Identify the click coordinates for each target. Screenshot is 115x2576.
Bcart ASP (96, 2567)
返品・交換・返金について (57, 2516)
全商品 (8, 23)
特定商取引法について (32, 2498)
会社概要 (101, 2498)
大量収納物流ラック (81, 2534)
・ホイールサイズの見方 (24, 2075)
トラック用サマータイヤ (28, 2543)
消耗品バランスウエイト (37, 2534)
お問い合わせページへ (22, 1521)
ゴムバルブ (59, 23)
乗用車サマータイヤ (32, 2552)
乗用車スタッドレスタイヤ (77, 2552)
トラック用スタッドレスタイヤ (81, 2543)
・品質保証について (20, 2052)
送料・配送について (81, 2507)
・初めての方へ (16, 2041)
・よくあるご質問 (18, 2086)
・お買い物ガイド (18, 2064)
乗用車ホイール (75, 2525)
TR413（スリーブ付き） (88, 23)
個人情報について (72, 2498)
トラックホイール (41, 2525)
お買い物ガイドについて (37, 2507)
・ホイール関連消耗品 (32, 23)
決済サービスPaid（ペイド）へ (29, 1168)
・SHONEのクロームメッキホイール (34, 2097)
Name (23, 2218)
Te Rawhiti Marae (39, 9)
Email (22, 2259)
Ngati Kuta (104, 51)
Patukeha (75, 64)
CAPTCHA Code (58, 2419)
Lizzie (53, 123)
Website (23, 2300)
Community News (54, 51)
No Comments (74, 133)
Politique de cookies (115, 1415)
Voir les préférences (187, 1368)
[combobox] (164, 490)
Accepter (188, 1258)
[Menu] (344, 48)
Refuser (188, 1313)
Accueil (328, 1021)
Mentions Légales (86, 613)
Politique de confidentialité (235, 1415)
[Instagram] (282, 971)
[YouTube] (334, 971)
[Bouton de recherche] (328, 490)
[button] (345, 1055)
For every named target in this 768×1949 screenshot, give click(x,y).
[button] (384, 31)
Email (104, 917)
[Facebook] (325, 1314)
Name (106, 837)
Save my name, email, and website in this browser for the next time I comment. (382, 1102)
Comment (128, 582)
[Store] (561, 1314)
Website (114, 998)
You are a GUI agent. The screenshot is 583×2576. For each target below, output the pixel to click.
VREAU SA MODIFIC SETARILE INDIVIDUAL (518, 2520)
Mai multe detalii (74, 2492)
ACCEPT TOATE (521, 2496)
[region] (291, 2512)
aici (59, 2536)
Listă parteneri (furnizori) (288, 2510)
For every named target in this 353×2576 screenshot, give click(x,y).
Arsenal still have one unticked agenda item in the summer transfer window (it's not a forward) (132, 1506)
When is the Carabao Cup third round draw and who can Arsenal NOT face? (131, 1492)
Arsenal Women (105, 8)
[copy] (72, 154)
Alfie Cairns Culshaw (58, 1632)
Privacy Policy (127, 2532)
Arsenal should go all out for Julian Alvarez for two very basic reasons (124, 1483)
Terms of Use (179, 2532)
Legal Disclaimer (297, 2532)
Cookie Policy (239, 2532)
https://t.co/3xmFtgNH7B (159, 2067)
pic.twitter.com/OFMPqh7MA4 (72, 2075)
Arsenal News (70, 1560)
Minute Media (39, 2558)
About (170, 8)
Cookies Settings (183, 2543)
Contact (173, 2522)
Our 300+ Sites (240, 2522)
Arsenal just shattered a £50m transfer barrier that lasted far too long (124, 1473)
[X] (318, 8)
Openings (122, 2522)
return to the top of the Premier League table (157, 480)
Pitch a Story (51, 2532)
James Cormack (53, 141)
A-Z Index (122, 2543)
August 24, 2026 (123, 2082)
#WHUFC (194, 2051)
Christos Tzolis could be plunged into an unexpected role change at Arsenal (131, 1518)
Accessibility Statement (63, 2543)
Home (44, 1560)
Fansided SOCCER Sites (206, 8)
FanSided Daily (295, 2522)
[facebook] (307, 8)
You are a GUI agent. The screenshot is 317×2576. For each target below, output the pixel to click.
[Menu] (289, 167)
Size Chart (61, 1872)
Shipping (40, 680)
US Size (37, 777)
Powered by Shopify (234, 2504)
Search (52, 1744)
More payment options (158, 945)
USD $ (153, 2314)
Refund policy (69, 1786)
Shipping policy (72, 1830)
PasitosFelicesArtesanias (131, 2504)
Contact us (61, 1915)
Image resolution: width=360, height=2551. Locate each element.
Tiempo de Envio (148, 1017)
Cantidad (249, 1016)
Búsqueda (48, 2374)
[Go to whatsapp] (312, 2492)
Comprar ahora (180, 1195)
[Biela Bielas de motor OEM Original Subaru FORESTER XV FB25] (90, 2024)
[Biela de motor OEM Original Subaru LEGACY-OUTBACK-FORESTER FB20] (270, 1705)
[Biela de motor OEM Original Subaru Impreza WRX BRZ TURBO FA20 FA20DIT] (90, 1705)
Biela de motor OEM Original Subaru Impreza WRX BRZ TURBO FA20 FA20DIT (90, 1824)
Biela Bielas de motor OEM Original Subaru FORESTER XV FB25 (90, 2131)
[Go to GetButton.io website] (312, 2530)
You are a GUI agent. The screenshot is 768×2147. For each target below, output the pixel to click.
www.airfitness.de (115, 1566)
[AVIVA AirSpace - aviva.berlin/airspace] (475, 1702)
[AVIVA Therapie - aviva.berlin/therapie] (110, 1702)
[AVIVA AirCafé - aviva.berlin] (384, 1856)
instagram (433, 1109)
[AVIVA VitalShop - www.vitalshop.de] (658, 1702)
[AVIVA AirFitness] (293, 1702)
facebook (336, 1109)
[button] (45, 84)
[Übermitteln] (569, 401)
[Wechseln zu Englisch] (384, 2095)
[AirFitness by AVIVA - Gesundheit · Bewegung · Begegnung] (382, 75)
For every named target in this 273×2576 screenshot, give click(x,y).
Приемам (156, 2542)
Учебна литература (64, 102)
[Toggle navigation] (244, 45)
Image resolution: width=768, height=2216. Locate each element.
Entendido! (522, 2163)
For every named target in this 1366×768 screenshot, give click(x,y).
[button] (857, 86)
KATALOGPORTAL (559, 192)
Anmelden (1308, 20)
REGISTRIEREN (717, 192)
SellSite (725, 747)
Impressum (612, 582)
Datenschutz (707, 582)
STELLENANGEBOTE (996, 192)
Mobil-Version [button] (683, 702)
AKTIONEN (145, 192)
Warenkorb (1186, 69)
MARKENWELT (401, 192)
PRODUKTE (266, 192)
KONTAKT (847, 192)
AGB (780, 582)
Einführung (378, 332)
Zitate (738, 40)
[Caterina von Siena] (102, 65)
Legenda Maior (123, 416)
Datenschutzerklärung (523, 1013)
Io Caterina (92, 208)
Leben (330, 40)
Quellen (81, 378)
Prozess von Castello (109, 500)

[What is required]: When the entries above are retyped, each line must stay exactly as it is.

[Exercise answer]:
Identify the click coordinates for each target. Screenshot is 115x2576.
Bcart ASP (96, 2567)
返品・交換・返金について (57, 2516)
全商品 (8, 23)
特定商取引法について (32, 2498)
会社概要 (101, 2498)
大量収納物流ラック (81, 2534)
・ホイールサイズの見方 (24, 2075)
トラック用サマータイヤ (28, 2543)
消耗品バランスウエイト (37, 2534)
お問い合わせページへ (22, 1521)
ゴムバルブ (59, 23)
乗用車サマータイヤ (32, 2552)
乗用車スタッドレスタイヤ (77, 2552)
トラック用スタッドレスタイヤ (81, 2543)
・品質保証について (20, 2052)
送料・配送について (81, 2507)
・初めての方へ (16, 2041)
・よくあるご質問 (18, 2086)
・お買い物ガイド (18, 2064)
乗用車ホイール (75, 2525)
TR413（スリーブ付き） (88, 23)
個人情報について (72, 2498)
トラックホイール (41, 2525)
お買い物ガイドについて (37, 2507)
・ホイール関連消耗品 (32, 23)
決済サービスPaid（ペイド）へ (29, 1168)
・SHONEのクロームメッキホイール (34, 2097)
Name (23, 2218)
Te Rawhiti Marae (39, 9)
Email (22, 2259)
Ngati Kuta (104, 51)
Patukeha (75, 64)
CAPTCHA Code (58, 2419)
Lizzie (53, 123)
Website (23, 2300)
Community News (54, 51)
No Comments (74, 133)
Politique de cookies (115, 1415)
Voir les préférences (187, 1368)
[combobox] (164, 490)
Accepter (188, 1258)
[Menu] (344, 48)
Refuser (188, 1313)
Accueil (328, 1021)
Mentions Légales (86, 613)
Politique de confidentialité (235, 1415)
[Instagram] (282, 971)
[YouTube] (334, 971)
[Bouton de recherche] (328, 490)
[button] (345, 1055)
For every named target in this 768×1949 screenshot, give click(x,y).
[button] (384, 31)
Email (104, 917)
[Facebook] (325, 1314)
Name (106, 837)
Save my name, email, and website in this browser for the next time I comment. (382, 1102)
Comment (128, 582)
[Store] (561, 1314)
Website (114, 998)
You are a GUI agent. The screenshot is 583×2576. For each target below, output the pixel to click.
VREAU SA MODIFIC SETARILE INDIVIDUAL (518, 2520)
Mai multe detalii (74, 2492)
ACCEPT TOATE (521, 2496)
[region] (291, 2512)
aici (59, 2536)
Listă parteneri (furnizori) (288, 2510)
For every named target in this 353×2576 screenshot, give click(x,y).
Arsenal still have one unticked agenda item in the summer transfer window (it's not a forward) (132, 1506)
When is the Carabao Cup third round draw and who can Arsenal NOT face? (131, 1492)
Arsenal Women (105, 8)
[copy] (72, 154)
Alfie Cairns Culshaw (58, 1632)
Privacy Policy (127, 2532)
Arsenal should go all out for Julian Alvarez for two very basic reasons (124, 1483)
Terms of Use (179, 2532)
Legal Disclaimer (297, 2532)
Cookie Policy (239, 2532)
https://t.co/3xmFtgNH7B (159, 2067)
pic.twitter.com/OFMPqh7MA4 (72, 2075)
Arsenal News (70, 1560)
Minute Media (39, 2558)
About (170, 8)
Cookies Settings (183, 2543)
Contact (173, 2522)
Our 300+ Sites (240, 2522)
Arsenal just shattered a £50m transfer barrier that lasted far too long (124, 1473)
[X] (318, 8)
Openings (122, 2522)
return to the top of the Premier League table (157, 480)
Pitch a Story (51, 2532)
James Cormack (53, 141)
A-Z Index (122, 2543)
August 24, 2026 (123, 2082)
#WHUFC (194, 2051)
Christos Tzolis could be plunged into an unexpected role change at Arsenal (131, 1518)
Accessibility Statement (63, 2543)
Home (44, 1560)
Fansided SOCCER Sites (206, 8)
FanSided Daily (295, 2522)
[facebook] (307, 8)
You are a GUI agent. The screenshot is 317×2576. For each target below, output the pixel to click.
[Menu] (289, 167)
Size Chart (61, 1872)
Shipping (40, 680)
US Size (37, 777)
Powered by Shopify (234, 2504)
Search (52, 1744)
More payment options (158, 945)
USD $ (153, 2314)
Refund policy (69, 1786)
Shipping policy (72, 1830)
PasitosFelicesArtesanias (131, 2504)
Contact us (61, 1915)
Image resolution: width=360, height=2551. Locate each element.
Tiempo de Envio (148, 1017)
Cantidad (249, 1016)
Búsqueda (48, 2374)
[Go to whatsapp] (312, 2492)
Comprar ahora (180, 1195)
[Biela Bielas de motor OEM Original Subaru FORESTER XV FB25] (90, 2024)
[Biela de motor OEM Original Subaru LEGACY-OUTBACK-FORESTER FB20] (270, 1705)
[Biela de motor OEM Original Subaru Impreza WRX BRZ TURBO FA20 FA20DIT] (90, 1705)
Biela de motor OEM Original Subaru Impreza WRX BRZ TURBO FA20 FA20DIT (90, 1824)
Biela Bielas de motor OEM Original Subaru FORESTER XV FB25 (90, 2131)
[Go to GetButton.io website] (312, 2530)
You are a GUI agent. The screenshot is 768×2147. For each target below, output the pixel to click.
www.airfitness.de (115, 1566)
[AVIVA AirSpace - aviva.berlin/airspace] (475, 1702)
[AVIVA Therapie - aviva.berlin/therapie] (110, 1702)
[AVIVA AirCafé - aviva.berlin] (384, 1856)
instagram (433, 1109)
[AVIVA VitalShop - www.vitalshop.de] (658, 1702)
[AVIVA AirFitness] (293, 1702)
facebook (336, 1109)
[button] (45, 84)
[Übermitteln] (569, 401)
[Wechseln zu Englisch] (384, 2095)
[AirFitness by AVIVA - Gesundheit · Bewegung · Begegnung] (382, 75)
For every named target in this 273×2576 screenshot, give click(x,y).
Приемам (156, 2542)
Учебна литература (64, 102)
[Toggle navigation] (244, 45)
Image resolution: width=768, height=2216. Locate each element.
Entendido! (522, 2163)
For every named target in this 1366×768 screenshot, give click(x,y).
[button] (857, 86)
KATALOGPORTAL (559, 192)
Anmelden (1308, 20)
REGISTRIEREN (717, 192)
SellSite (725, 747)
Impressum (612, 582)
Datenschutz (707, 582)
STELLENANGEBOTE (996, 192)
Mobil-Version [button] (683, 702)
AKTIONEN (145, 192)
Warenkorb (1186, 69)
MARKENWELT (401, 192)
PRODUKTE (266, 192)
KONTAKT (847, 192)
AGB (780, 582)
Einführung (378, 332)
Zitate (738, 40)
[Caterina von Siena] (102, 65)
Legenda Maior (123, 416)
Datenschutzerklärung (523, 1013)
Io Caterina (92, 208)
Leben (330, 40)
Quellen (81, 378)
Prozess von Castello (109, 500)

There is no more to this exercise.